U.S. Panel Suggests Research Into Causes and Prevalence of Health Issues Facing Gays
The New York Times
By ROBERT PEAR
Published: March 31, 2011
WASHINGTON — The federal government should systematically collect demographic data on gay, lesbian and transgender people and should conduct biomedical research to understand why they are more likely to have certain chronic conditions, the National Academy of Sciences said Thursday.
In a report requested by the National Institutes of Health, the academy proposed an ambitious research agenda to investigate the prevalence and causes of obesity, depression, cancer, heart disease and other conditions among gay people.
Federal officials had asked the academy’s Institute of Medicine to identify gaps in research on the health of gay Americans. Dr. Robert O. Graham, the chairman of the panel that did the study, said that was impossible.

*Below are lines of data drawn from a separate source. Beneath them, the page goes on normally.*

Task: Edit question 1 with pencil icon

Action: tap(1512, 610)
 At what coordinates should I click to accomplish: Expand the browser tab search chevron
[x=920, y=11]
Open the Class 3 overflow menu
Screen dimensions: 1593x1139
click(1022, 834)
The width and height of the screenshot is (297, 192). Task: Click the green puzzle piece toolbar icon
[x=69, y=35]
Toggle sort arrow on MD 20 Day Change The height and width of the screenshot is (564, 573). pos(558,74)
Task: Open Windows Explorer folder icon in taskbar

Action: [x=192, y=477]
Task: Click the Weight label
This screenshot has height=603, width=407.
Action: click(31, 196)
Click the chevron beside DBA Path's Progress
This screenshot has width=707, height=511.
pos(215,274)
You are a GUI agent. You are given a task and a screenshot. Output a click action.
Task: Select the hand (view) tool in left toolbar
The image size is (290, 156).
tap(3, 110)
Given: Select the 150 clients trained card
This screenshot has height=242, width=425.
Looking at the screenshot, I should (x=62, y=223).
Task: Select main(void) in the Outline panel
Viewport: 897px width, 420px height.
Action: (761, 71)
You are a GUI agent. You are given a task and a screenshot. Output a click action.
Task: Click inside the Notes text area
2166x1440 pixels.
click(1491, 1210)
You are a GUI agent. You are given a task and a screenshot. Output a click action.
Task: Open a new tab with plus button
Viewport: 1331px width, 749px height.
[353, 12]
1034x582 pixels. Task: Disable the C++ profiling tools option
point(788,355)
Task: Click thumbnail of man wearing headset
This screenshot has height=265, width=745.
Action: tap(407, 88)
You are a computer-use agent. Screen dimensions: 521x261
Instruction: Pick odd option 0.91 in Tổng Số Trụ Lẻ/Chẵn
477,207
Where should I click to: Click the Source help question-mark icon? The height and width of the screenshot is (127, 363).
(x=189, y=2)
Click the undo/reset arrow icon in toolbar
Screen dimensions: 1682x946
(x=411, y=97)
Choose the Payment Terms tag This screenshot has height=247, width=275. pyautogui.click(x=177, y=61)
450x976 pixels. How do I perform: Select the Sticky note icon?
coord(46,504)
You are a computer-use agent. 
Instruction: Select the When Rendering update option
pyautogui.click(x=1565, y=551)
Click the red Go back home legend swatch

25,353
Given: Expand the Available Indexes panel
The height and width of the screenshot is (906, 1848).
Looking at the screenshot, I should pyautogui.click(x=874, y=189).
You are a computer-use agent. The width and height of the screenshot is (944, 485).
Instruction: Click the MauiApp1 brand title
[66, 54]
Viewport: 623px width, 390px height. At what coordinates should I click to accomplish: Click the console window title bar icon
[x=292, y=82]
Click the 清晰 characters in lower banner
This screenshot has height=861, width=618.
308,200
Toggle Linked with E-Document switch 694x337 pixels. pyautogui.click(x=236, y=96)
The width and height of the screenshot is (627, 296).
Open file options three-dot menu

“The available evidence on the health of lesbian, gay, bisexual and transgender people is sparse,” said Dr. Graham, a professor of family medicine at the University of Cincinnati. “Researchers need to do much more than simply filling gaps.”
The panel, appointed by the Institute of Medicine, said the government should finance research to develop standardized measures of sexual orientation and gender identity — “one’s basic sense of being a man, woman or other gender, such as transgender.”
Gay people often face “barriers to equitable health care,” decline to seek care in times of need and receive substandard care when they seek it, the report said.